Les yeux du blond s’emplirent de larmes à ces mots dont il avait si souvent rêvé mais qu’il ne pensait jamais entendre.
- Dis-le moi…
- Quoi ?
Il releva la tête, croisa le regard de Steve posé sur lui, chercha à comprendre la question.
- Est-ce que tu veux que je reste ?
Son cerveau était en ébullition et mille pensées contradictoires se télescopaient : oui, bien sûr il devait rester ; mais si jamais il regrettait ; l’avoir auprès de lui, enfin ! ; mais si un jour il en avait assez ; était-ce de l’amour ou du désir ? ; était-il prêt à s’engager au grand jour ?
- Danno…
Il y avait tant d’inquiétude dans le regard posé sur lui, dans le tremblement imperceptible de la voix.
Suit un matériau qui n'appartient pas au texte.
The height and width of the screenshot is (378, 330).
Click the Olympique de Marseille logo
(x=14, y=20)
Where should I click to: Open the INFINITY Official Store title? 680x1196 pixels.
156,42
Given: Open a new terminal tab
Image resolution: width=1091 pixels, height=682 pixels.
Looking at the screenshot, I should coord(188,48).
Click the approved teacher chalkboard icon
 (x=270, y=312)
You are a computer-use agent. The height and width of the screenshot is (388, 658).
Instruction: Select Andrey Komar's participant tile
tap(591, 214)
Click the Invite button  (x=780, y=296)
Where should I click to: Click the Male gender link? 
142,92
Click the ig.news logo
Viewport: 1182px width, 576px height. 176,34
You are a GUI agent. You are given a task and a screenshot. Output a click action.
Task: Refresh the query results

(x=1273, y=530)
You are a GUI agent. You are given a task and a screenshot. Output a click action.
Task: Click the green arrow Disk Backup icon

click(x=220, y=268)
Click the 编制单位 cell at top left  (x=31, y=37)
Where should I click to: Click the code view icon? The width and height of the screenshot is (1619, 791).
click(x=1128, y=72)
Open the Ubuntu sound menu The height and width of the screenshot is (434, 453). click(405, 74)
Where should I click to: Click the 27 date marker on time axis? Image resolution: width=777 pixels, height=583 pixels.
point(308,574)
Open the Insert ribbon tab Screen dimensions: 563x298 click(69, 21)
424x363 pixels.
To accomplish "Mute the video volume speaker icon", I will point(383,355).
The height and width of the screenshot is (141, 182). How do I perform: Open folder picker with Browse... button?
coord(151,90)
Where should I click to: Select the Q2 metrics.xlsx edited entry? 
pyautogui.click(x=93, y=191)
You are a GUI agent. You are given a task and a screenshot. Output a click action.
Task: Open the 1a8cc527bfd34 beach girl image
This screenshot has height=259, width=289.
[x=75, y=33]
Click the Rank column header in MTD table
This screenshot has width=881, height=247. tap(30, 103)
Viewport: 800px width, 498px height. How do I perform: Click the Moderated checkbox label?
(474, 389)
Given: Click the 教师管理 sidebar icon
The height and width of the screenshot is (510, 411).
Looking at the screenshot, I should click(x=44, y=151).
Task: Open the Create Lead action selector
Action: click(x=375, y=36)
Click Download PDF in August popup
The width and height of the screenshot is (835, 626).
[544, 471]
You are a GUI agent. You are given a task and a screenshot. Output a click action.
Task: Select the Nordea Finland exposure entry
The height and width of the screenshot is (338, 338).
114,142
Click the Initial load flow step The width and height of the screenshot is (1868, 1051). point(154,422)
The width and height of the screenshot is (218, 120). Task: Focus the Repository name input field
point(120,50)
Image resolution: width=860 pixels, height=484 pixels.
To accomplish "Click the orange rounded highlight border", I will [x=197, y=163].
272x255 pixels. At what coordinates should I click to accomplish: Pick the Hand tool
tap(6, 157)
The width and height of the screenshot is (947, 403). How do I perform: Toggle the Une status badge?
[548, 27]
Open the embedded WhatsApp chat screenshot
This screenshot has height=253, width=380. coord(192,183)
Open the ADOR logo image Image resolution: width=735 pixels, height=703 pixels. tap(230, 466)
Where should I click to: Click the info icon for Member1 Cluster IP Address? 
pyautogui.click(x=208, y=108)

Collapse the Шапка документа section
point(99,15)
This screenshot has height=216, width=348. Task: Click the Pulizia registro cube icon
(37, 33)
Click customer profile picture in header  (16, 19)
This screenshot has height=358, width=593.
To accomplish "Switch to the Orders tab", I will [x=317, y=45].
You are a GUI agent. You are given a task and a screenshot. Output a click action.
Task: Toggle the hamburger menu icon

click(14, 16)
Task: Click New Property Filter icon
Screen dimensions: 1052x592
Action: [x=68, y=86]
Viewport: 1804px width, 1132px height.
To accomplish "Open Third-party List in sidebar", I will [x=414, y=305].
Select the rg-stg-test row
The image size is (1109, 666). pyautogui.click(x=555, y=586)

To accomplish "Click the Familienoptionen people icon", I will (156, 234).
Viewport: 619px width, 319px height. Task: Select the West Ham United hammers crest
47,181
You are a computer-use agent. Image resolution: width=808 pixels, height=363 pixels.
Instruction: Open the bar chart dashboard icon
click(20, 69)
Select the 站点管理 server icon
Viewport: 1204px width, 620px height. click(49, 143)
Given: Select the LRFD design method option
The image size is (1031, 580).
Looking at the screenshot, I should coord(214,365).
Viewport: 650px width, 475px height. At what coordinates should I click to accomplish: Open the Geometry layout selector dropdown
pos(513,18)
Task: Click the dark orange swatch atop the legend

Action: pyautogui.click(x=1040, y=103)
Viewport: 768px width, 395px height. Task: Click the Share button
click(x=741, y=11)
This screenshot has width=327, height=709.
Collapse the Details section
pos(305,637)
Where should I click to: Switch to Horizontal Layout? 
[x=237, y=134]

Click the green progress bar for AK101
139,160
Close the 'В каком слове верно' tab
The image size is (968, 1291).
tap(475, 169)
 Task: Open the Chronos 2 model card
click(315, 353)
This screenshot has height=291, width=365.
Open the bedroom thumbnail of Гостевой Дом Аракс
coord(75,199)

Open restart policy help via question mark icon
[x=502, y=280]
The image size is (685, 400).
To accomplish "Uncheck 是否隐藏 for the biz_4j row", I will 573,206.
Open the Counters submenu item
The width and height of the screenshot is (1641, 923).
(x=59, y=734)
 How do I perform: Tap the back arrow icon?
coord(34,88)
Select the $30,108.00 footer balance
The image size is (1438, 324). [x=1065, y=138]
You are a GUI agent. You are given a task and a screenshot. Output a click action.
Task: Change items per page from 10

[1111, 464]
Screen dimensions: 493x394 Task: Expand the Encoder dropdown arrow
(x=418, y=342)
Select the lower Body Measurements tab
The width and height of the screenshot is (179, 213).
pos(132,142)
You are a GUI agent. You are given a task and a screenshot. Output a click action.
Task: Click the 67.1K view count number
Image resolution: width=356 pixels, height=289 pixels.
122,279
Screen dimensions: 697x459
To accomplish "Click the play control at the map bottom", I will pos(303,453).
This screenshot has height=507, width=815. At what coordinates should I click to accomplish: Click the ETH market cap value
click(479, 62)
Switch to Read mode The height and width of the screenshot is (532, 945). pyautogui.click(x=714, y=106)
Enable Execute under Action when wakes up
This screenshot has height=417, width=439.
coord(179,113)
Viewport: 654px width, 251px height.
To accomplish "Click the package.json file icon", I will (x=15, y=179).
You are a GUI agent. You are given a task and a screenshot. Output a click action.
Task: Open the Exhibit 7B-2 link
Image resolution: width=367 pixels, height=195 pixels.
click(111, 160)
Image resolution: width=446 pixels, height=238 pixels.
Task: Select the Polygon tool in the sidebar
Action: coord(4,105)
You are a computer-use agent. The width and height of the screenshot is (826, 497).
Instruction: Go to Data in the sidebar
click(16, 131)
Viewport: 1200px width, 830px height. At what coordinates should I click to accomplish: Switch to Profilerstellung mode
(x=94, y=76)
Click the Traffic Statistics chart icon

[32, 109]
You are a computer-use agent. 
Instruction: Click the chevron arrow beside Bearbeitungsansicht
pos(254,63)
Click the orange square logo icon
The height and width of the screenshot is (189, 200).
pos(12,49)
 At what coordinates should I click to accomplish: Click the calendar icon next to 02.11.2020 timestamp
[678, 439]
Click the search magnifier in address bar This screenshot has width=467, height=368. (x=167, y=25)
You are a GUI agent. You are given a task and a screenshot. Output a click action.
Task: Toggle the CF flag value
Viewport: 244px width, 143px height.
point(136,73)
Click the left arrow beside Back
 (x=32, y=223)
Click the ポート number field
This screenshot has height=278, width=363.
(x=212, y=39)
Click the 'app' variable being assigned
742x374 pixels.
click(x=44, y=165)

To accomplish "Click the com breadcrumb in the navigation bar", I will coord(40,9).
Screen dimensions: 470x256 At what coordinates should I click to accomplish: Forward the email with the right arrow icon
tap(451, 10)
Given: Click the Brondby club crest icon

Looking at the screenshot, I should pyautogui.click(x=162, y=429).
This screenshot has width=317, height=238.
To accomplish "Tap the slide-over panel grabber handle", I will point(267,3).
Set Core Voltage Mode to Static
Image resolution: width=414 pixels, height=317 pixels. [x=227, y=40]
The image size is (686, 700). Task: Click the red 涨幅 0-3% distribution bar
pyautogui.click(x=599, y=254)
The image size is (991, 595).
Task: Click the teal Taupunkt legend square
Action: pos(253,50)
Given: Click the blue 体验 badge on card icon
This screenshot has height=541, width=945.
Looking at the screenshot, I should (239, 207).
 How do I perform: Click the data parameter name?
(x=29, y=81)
Alors Danny balaya toutes les objections, tous les mais, tous les si et il décida de se contenter de cet instant, ce moment qu’il avait pensé ne jamais connaître. Et même s’il devait souffrir par la suite, avoir vécu cela valait tous les tourments à venir.
- Oui… Oui je veux que tu restes Steve ! Je ne pourrai pas supporter que tu sois loin, de ne pas savoir où tu es, ce que tu fais. Je ne pourrai pas supporter qu’il t’arrive quelque chose.
- Pourquoi ?
Une lueur de joie s’était allumée dans les prunelles de Mc Garret, dans laquelle un observateur attentif aurait aussi remarqué une petite étincelle de moquerie.
- Pourquoi quoi ?
- Pourquoi tu ne veux pas que je parte ?
- Tu le sais bien !
- Non je ne le sais pas.
- Si tu ne le sais pas c’est que tu es un idiot !
- Dis-le moi.
- Non… Je ne vois pas pourquoi je te dirais ce que tu sais déjà !
- Si tu ne me le dis pas je déchire cette lettre et je fais mon sac.
Danny recula d’un pas et foudroya le seal du regard :
- Ca s’appelle du chantage ça Mc Garrett, et c’est puni par la loi !
- Arrête-moi alors ! Mais si tu ne me dis pas…
- OK !!! Je t’aime ! Ca te va ! Tu es le plus insupportable, le plus pénible, le plus idiot, le plus inconséquent des hommes que j’aie jamais rencontré, mais je t’aime ! Je t’aime comme un fou, comme un abruti que je suis parce que tu vas sans doute me briser mon tendre petit cœur, mais je t’….
Le reste se perdit dans le baiser torride que vint lui voler Steve… Enfin… rarement voleur fut aussi bien accueilli par sa victime, pensa Danny en rendant le geste avec usure. Puis il cessa de penser tandis que leurs vêtements volaient dans les airs et que leurs corps s’imbriquaient l’un dans l’autre.
La guerre était terminée… L’amour pouvait s’épanouir.